- Born: June 20, 1975 (age 51) Neskaupstaður, Iceland
- Genres: Classical
- Occupations: Musician, professor
- Instrument: Flute
- Member of: Berlin Philharmonic Orchestra
- Formerly of: Metropolitan Opera Chicago Symphony Orchestra

= Stefán Ragnar Höskuldsson =

Icelandic flutist (born 1975)

Stefán Ragnar Höskuldsson is an Icelandic classical flutist. He is one of the principal flutists of the Berlin Philharmonic Orchestra.

==Career==
Stefán began learning the recorder at the age of 6 before switching to the flute.
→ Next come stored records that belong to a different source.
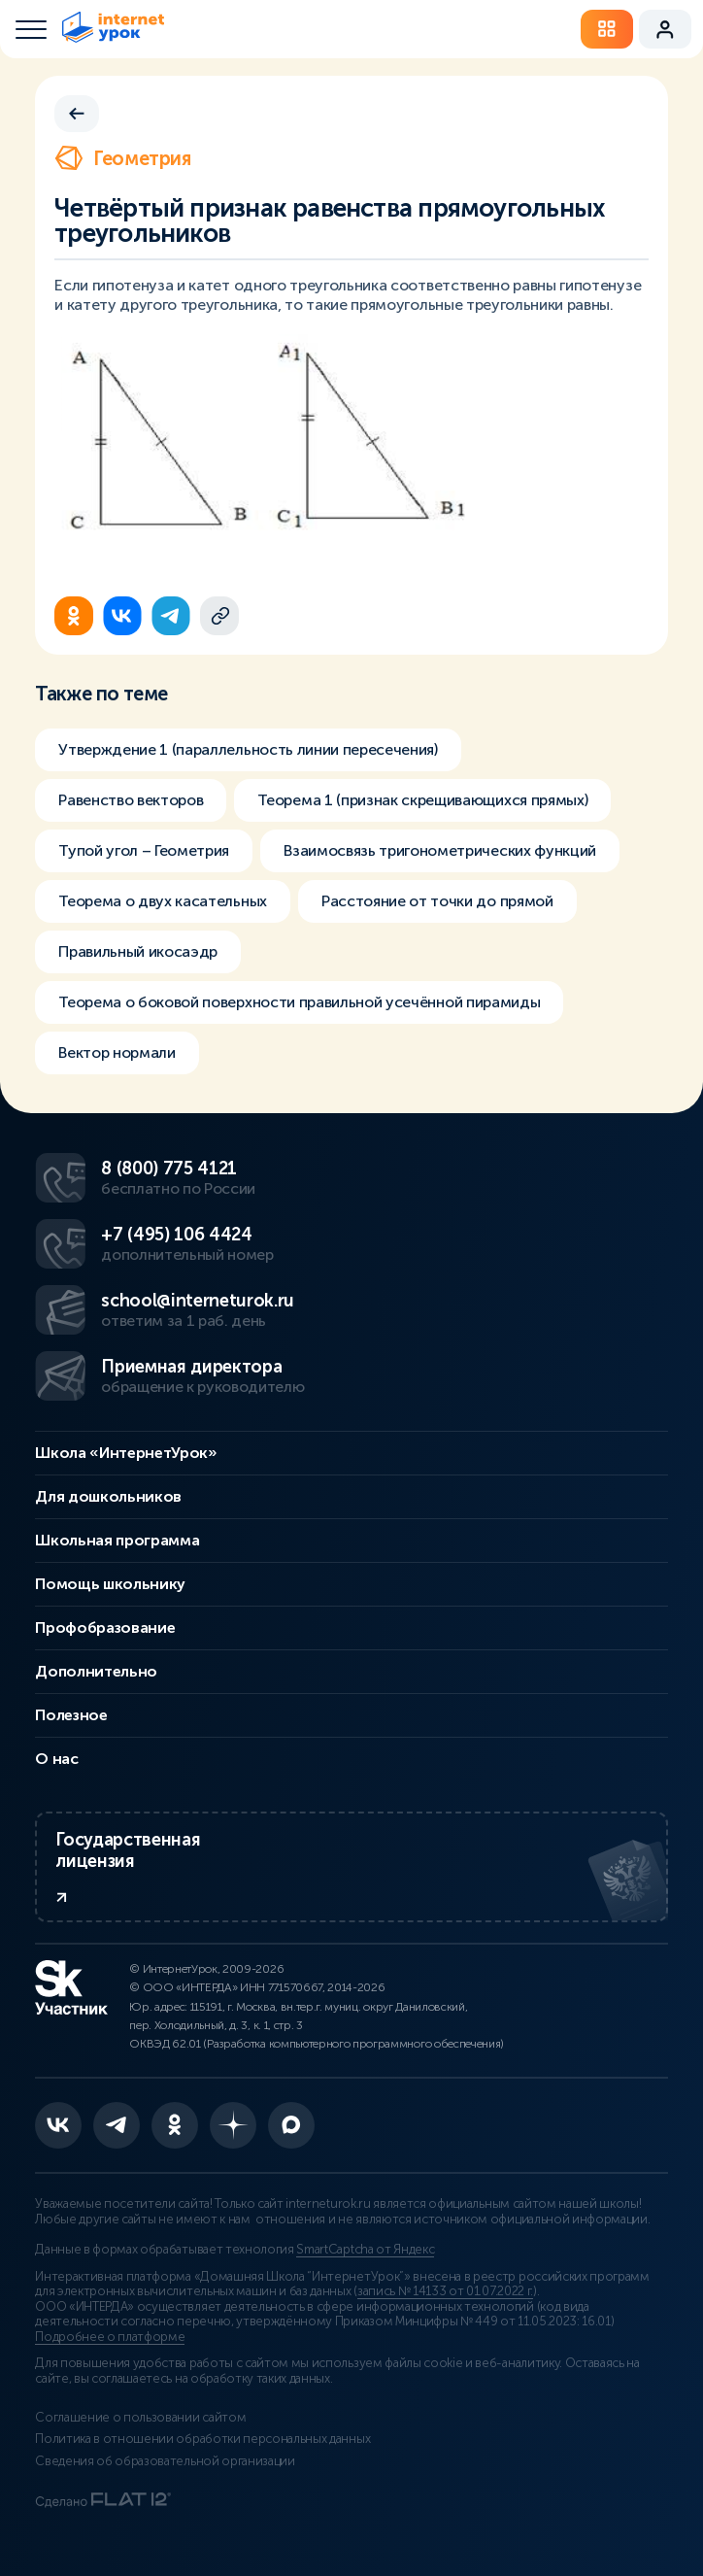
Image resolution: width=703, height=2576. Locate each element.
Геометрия (122, 158)
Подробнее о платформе (109, 2337)
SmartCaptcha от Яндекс (365, 2249)
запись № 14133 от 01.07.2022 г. (445, 2291)
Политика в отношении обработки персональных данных (202, 2439)
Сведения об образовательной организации (165, 2461)
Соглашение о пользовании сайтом (140, 2417)
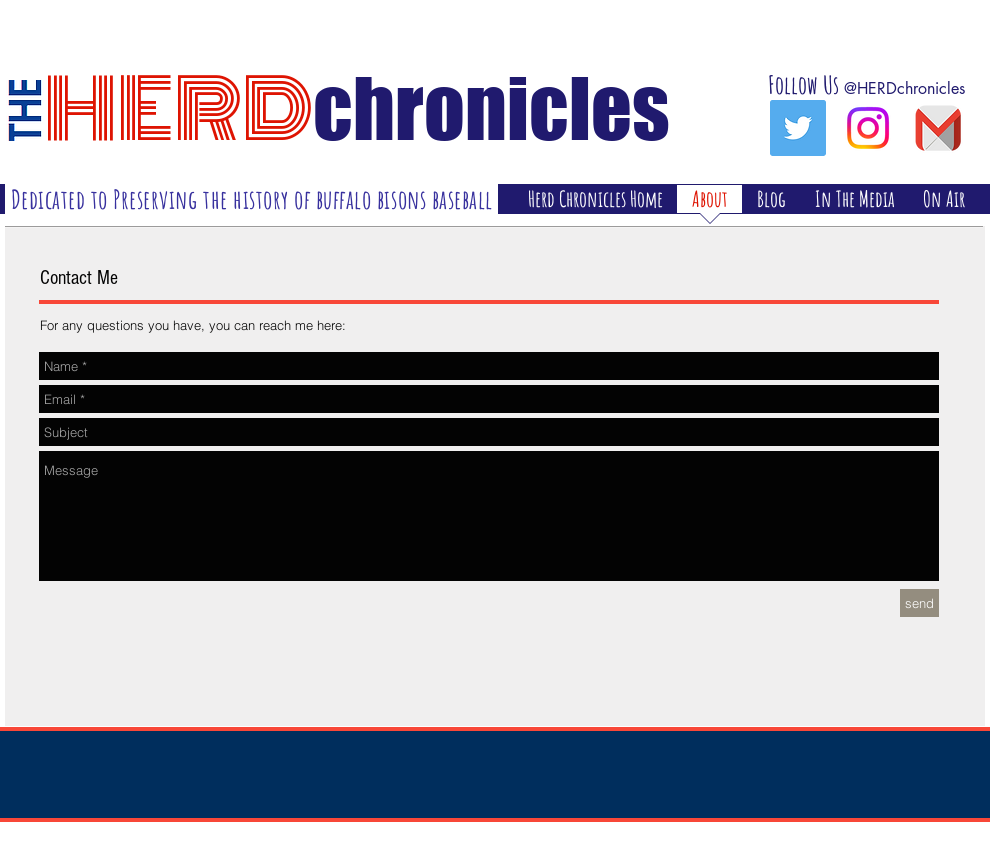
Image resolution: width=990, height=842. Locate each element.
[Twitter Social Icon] (798, 128)
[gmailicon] (938, 128)
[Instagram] (868, 128)
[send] (919, 603)
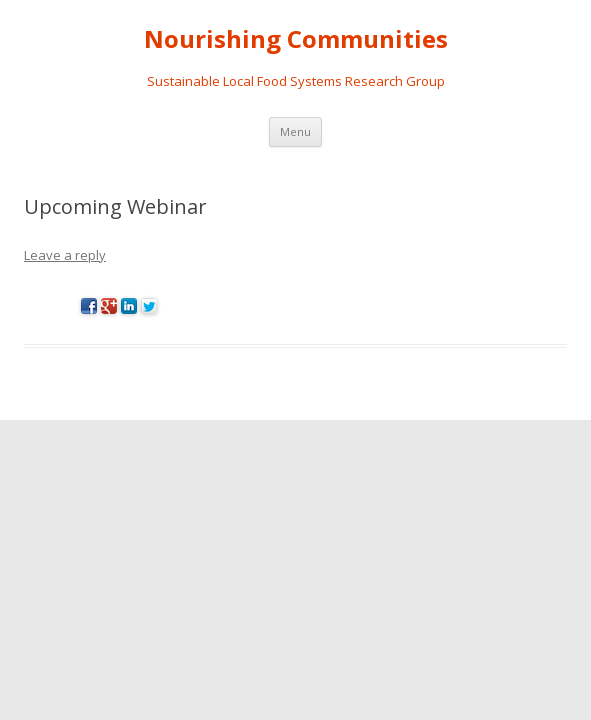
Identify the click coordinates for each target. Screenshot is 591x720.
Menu (295, 131)
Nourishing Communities (296, 39)
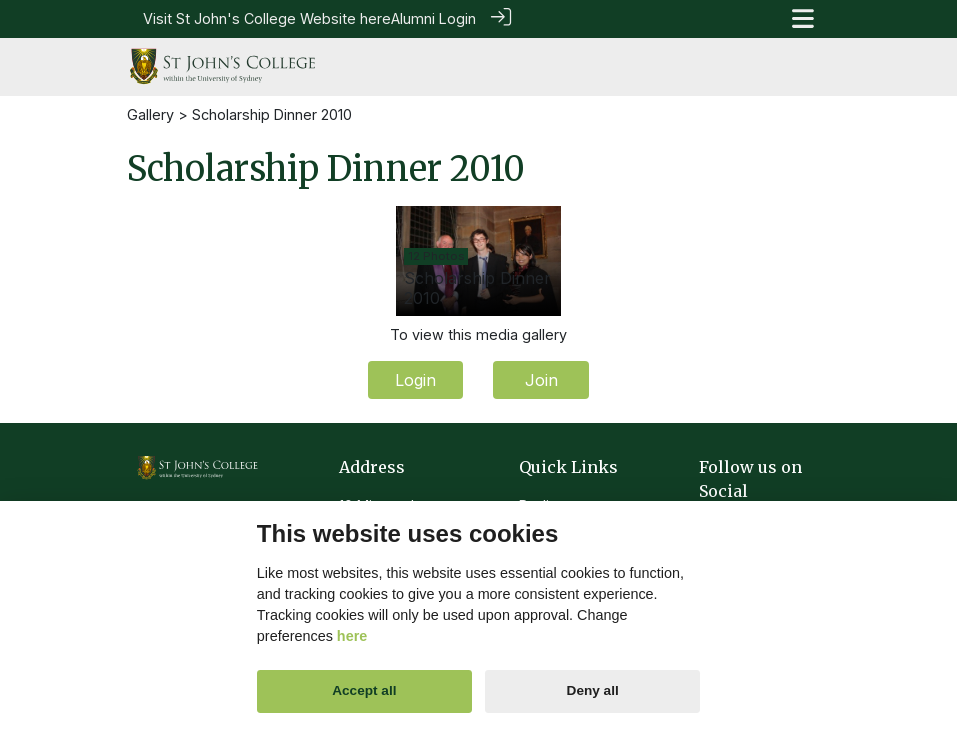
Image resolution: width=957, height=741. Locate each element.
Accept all (364, 690)
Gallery (150, 112)
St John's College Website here (283, 18)
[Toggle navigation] (803, 18)
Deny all (593, 690)
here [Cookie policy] (352, 636)
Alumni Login (433, 18)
He studied at the Reykjavík College of Music with Bernhard Wilkinson from 1988 to 1995, and later at the Royal Northern College of Music with Peter Lloyd.
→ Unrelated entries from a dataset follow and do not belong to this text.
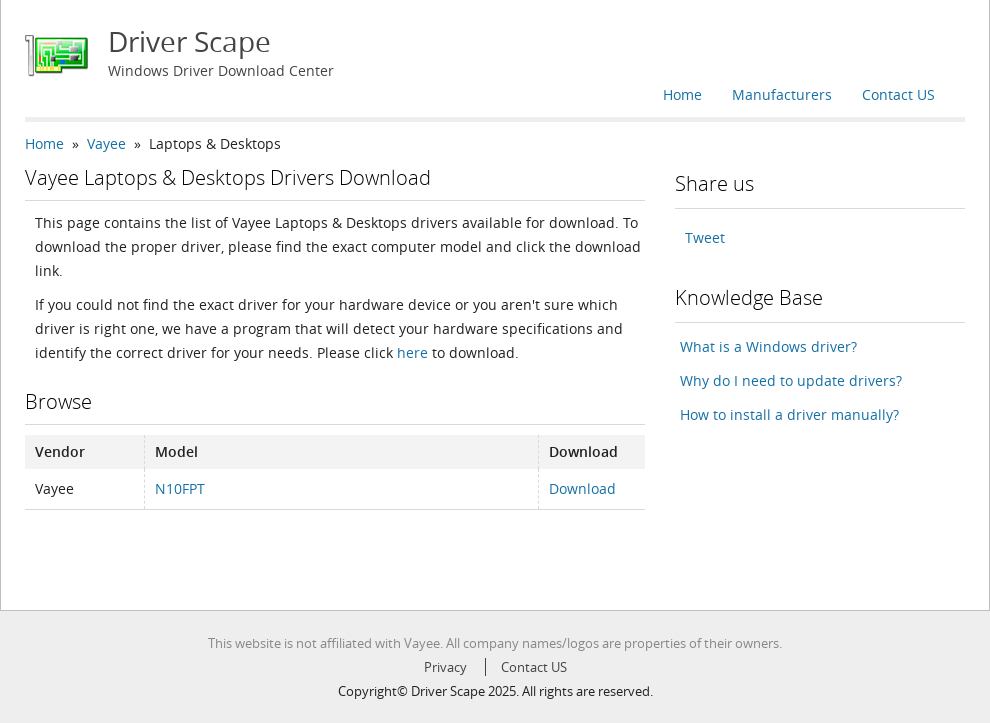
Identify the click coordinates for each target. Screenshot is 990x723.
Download (582, 488)
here (412, 352)
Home (682, 94)
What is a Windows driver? (768, 346)
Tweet (705, 237)
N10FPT (180, 488)
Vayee (106, 143)
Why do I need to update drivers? (791, 380)
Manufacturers (782, 94)
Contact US (898, 94)
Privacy (445, 667)
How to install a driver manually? (789, 414)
He has been principal flute of the Metropolitan Opera from 2008 to 2016, and of the Chicago Symphony Orchestra from 2015 to 2025.

In December 2025, he replaced Sébastian Jacot as principal flute of the Berlin Philharmonic Orchestra. He passed the probationary period in July 2026 and became an official member of the orchestra.

He also teaches at the DePaul University School of Music and the Pacific Music Festival. He performs on Emanuel flutes and worked with Emanuel Arista in developing a modern headjoint.